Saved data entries
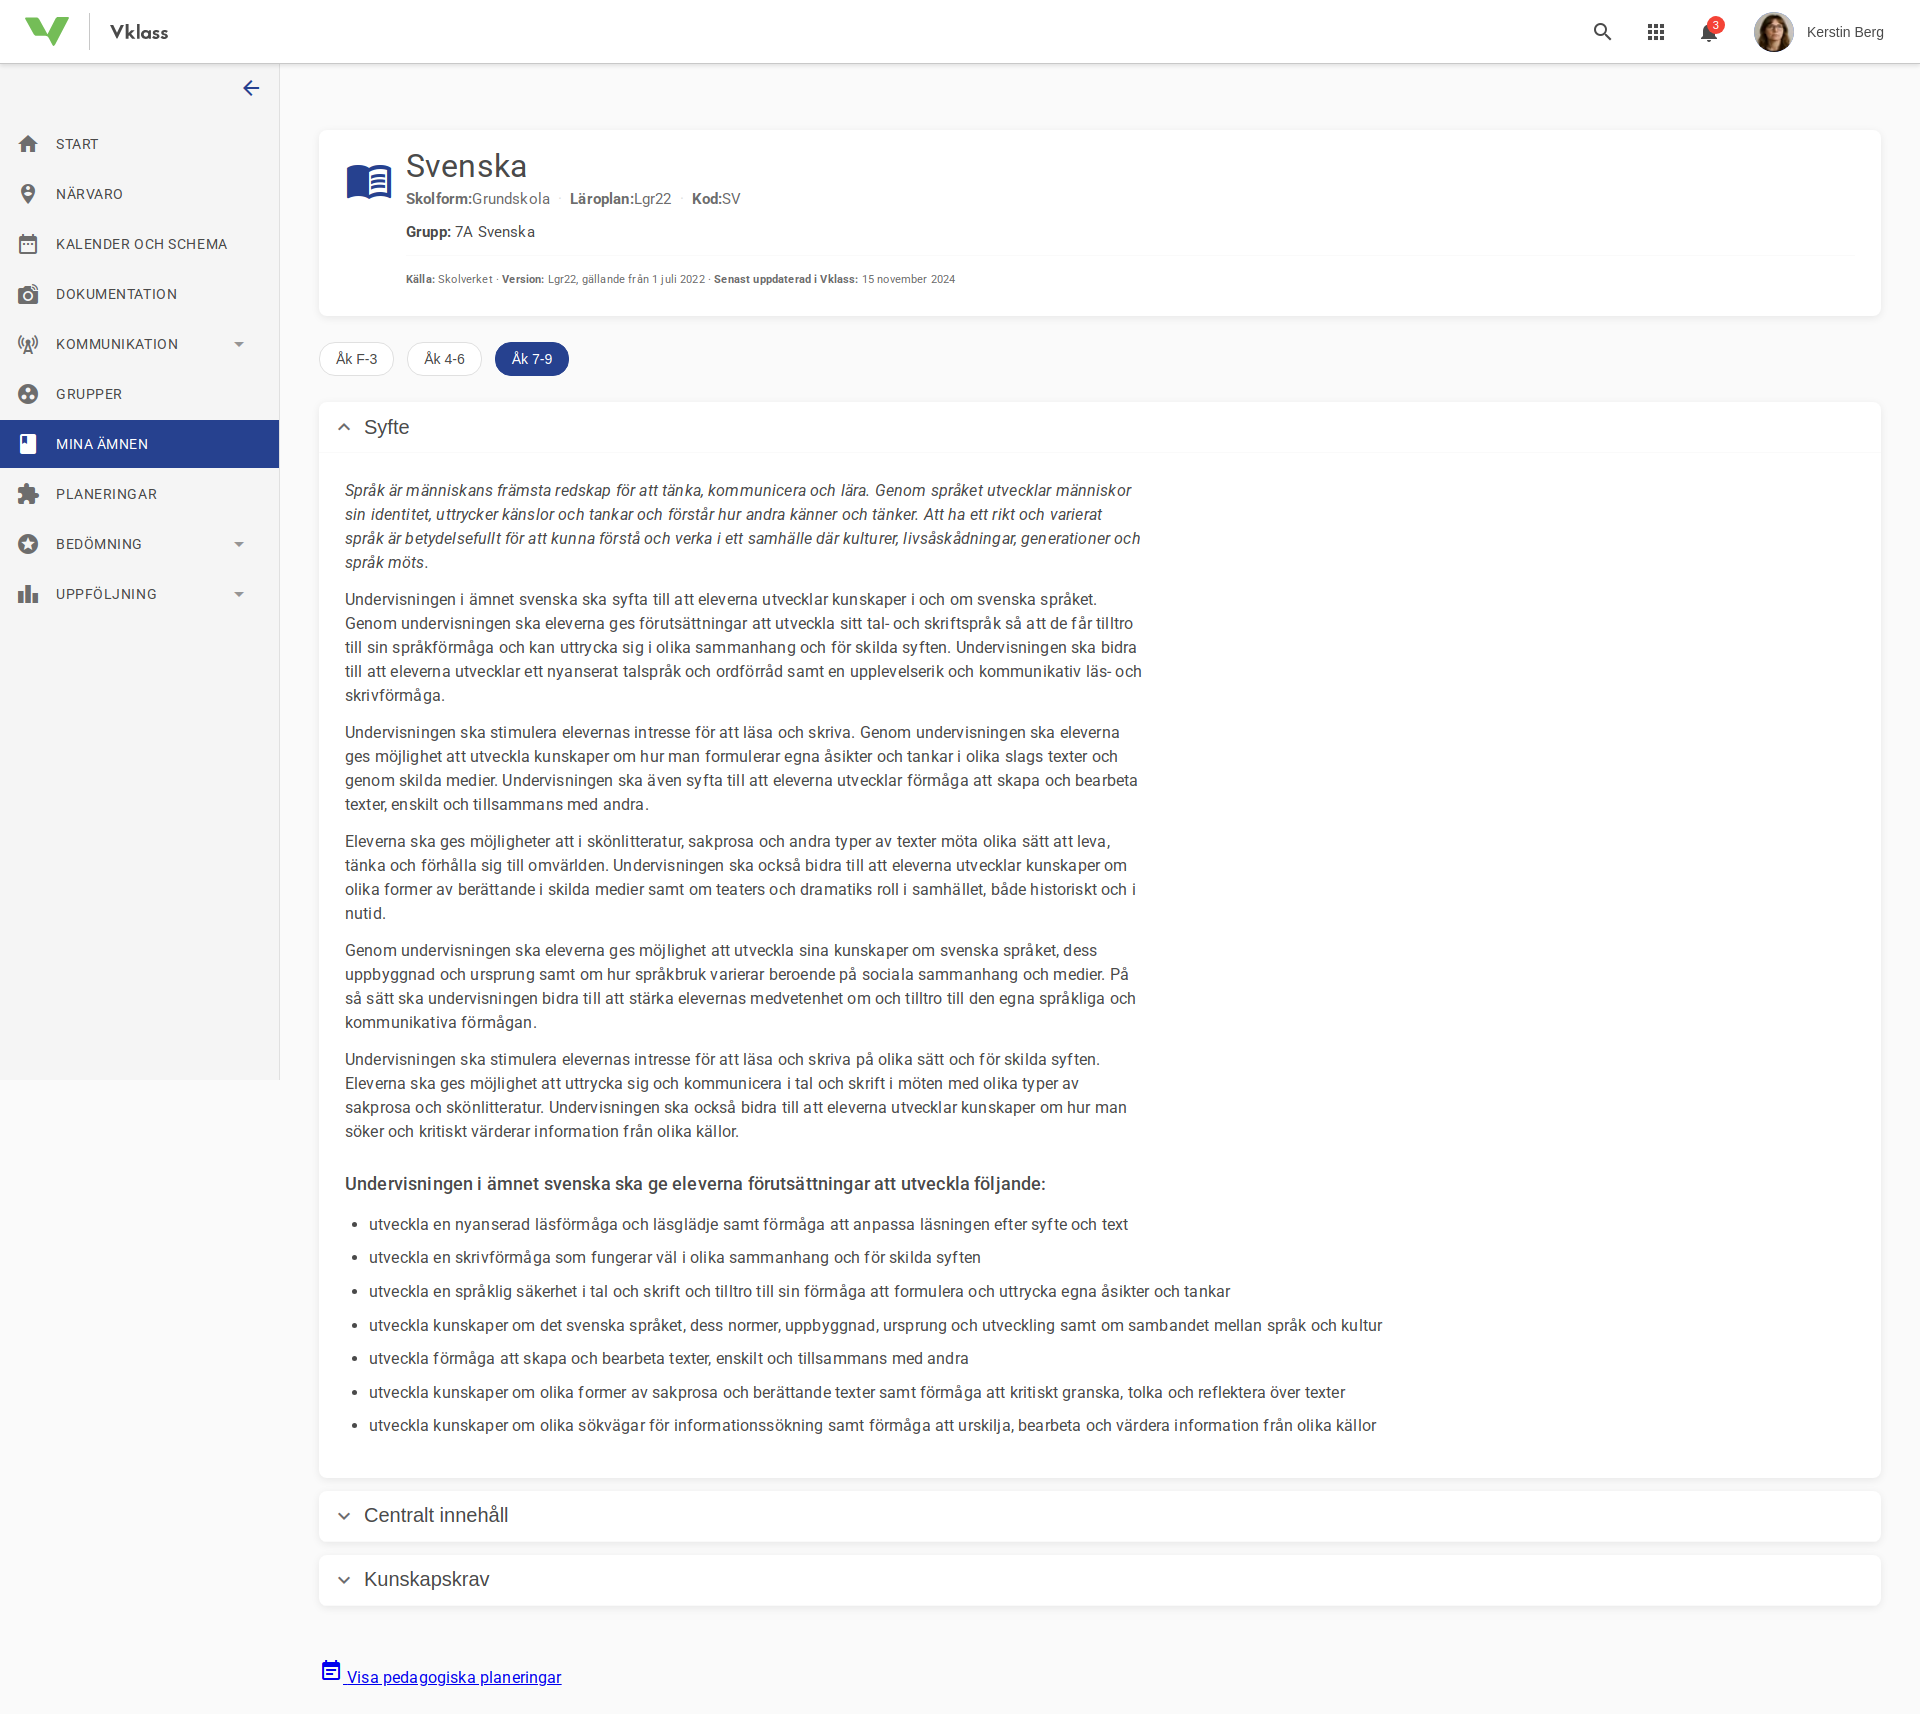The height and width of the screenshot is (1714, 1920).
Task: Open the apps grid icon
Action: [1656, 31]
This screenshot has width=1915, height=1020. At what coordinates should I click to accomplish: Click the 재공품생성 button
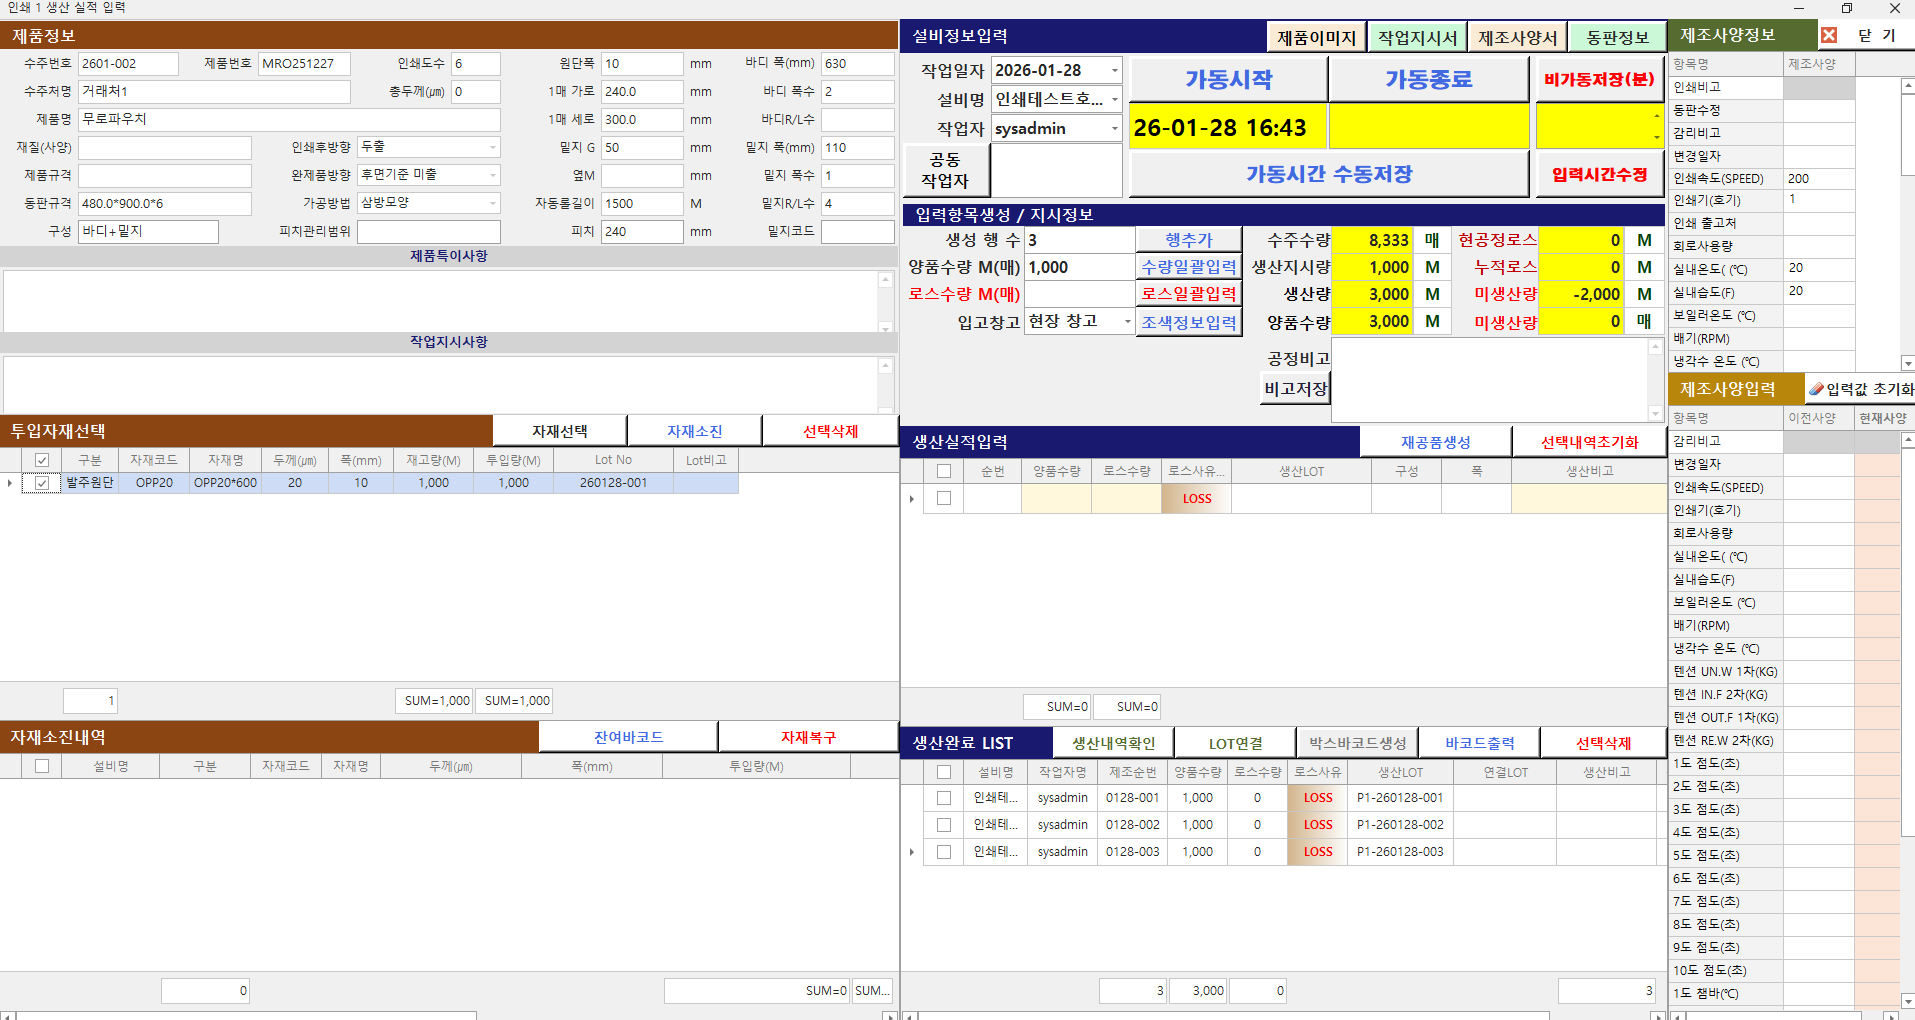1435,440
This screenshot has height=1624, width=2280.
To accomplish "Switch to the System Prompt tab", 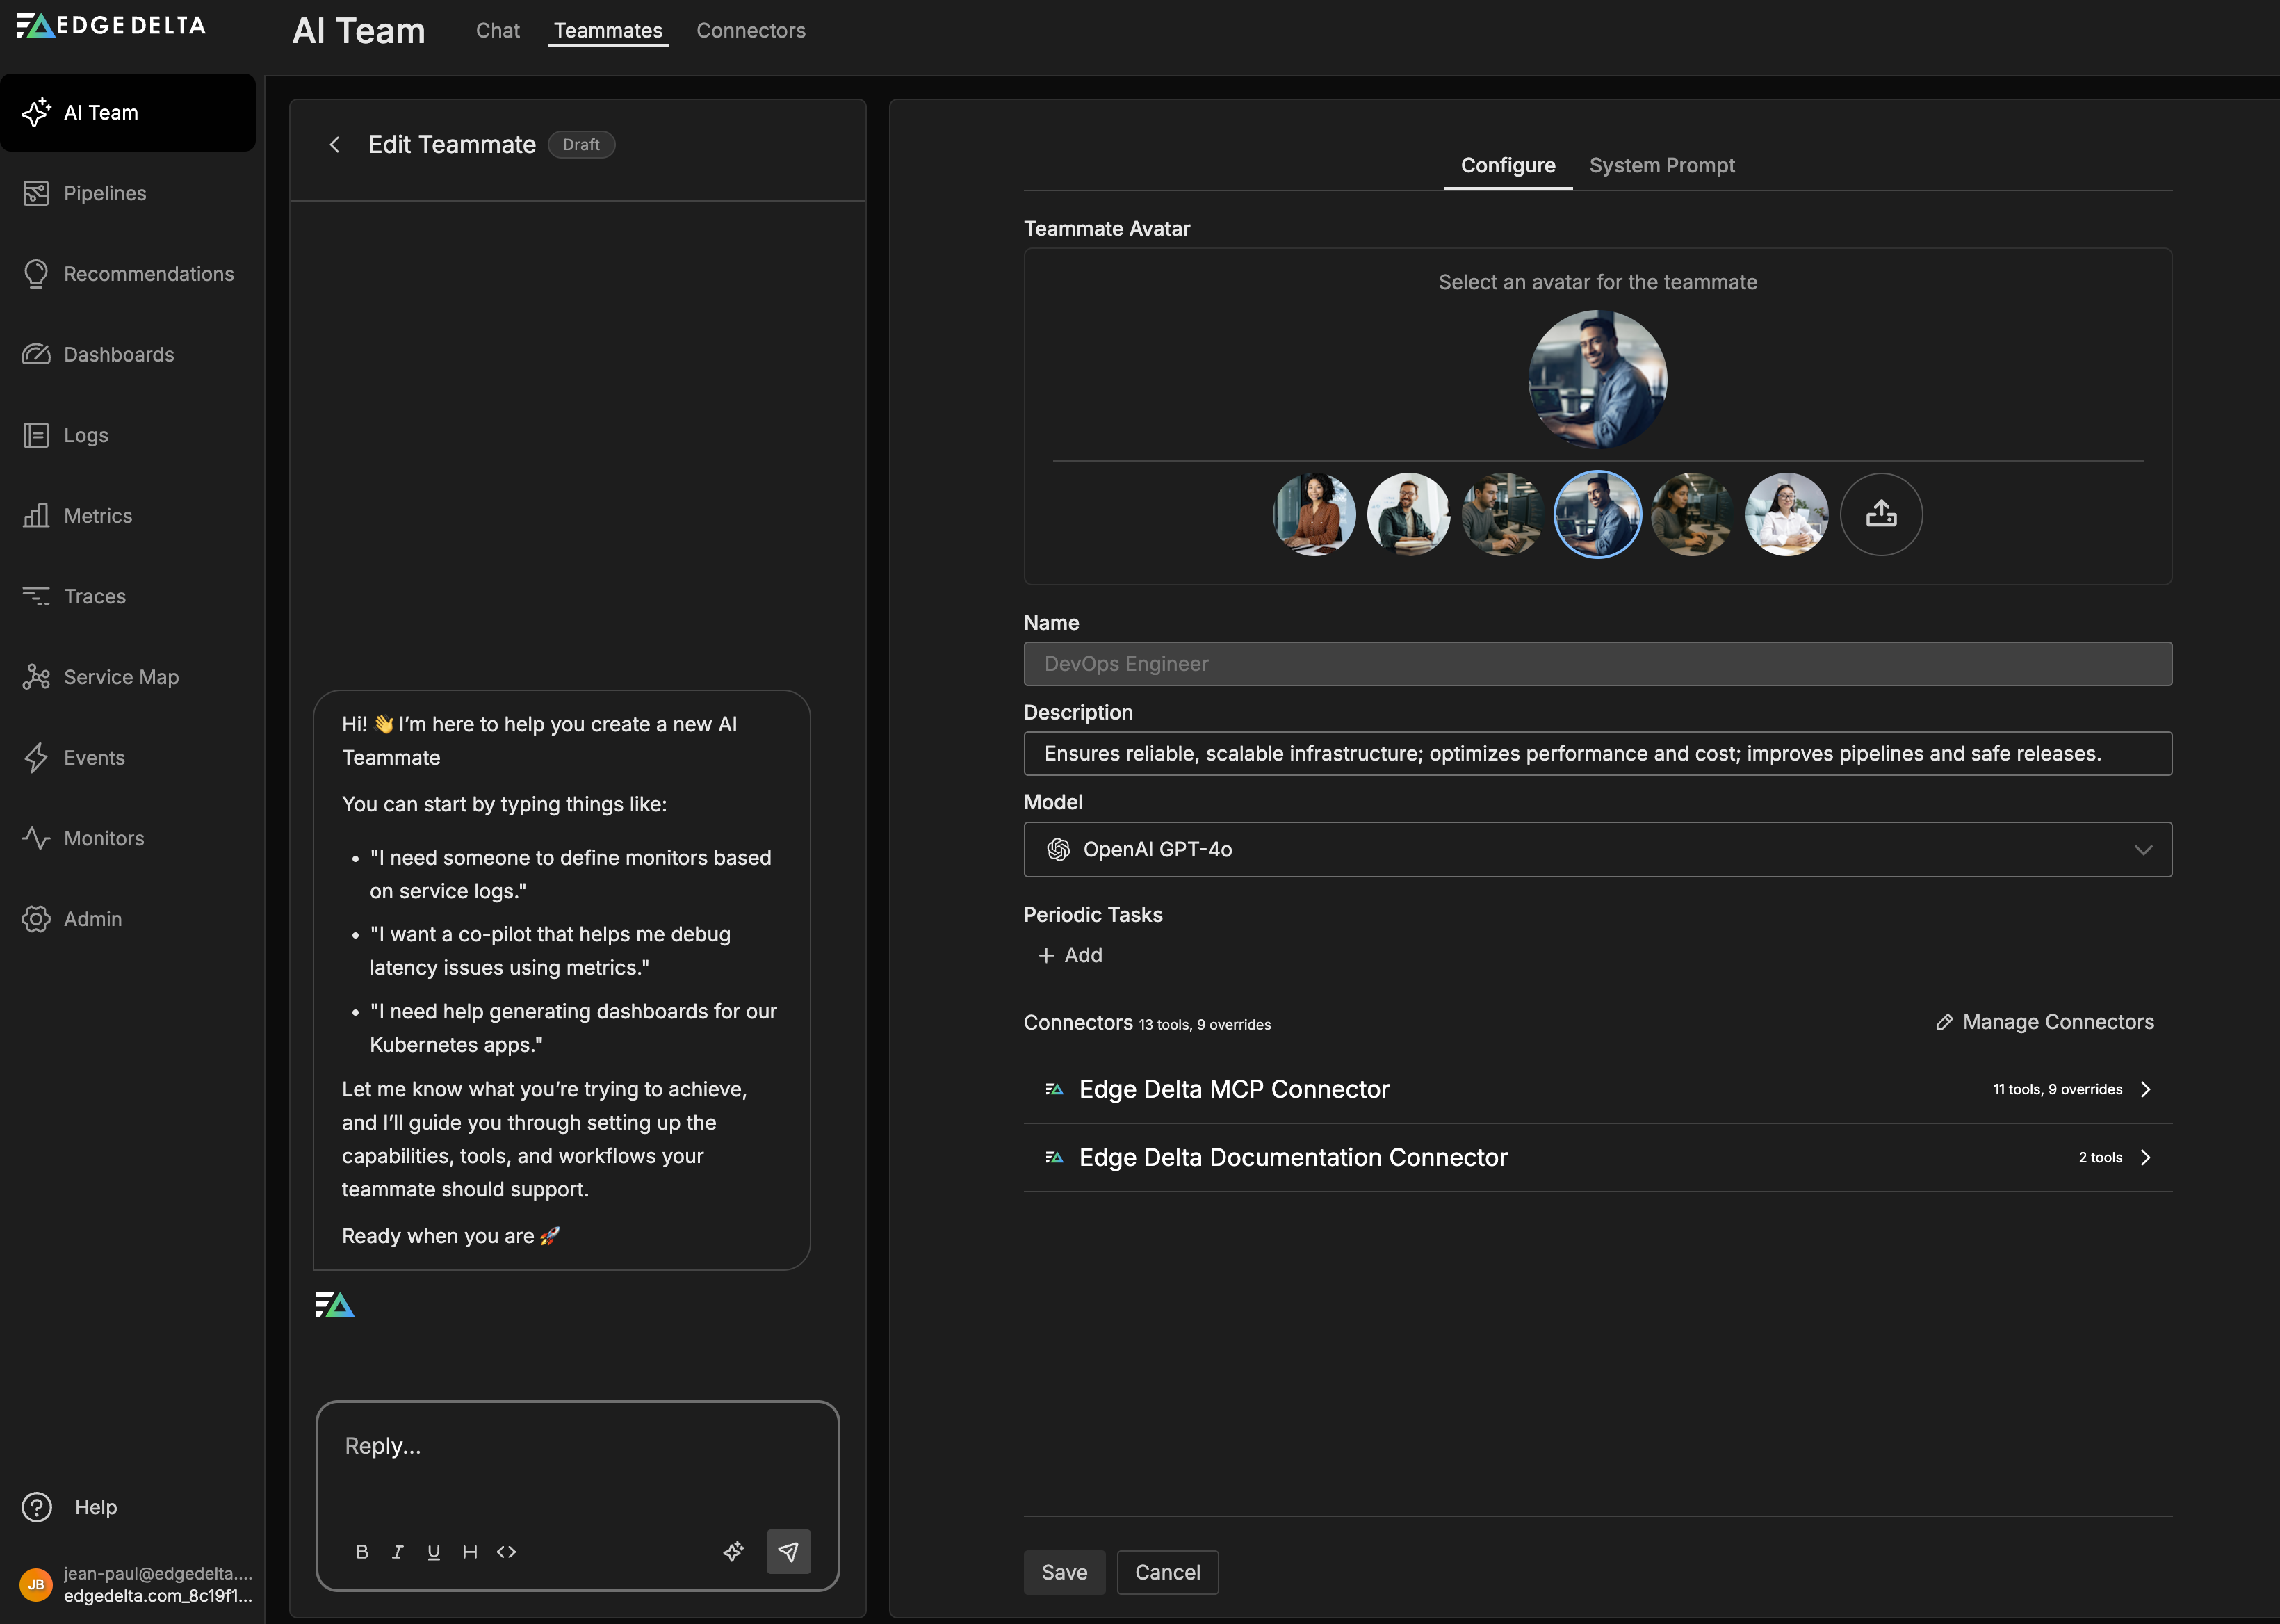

What is being asked:
Your answer must be the exact lines from the one containing "This screenshot has width=1915, height=1020." through the last line of the records above, with both included and no pictures.

Result below:
This screenshot has width=1915, height=1020. At what coordinates should I click to accomplish: Click the 재공품생성 button
1435,440
This screenshot has height=1624, width=2280.
To accomplish "Switch to the System Prompt tab", 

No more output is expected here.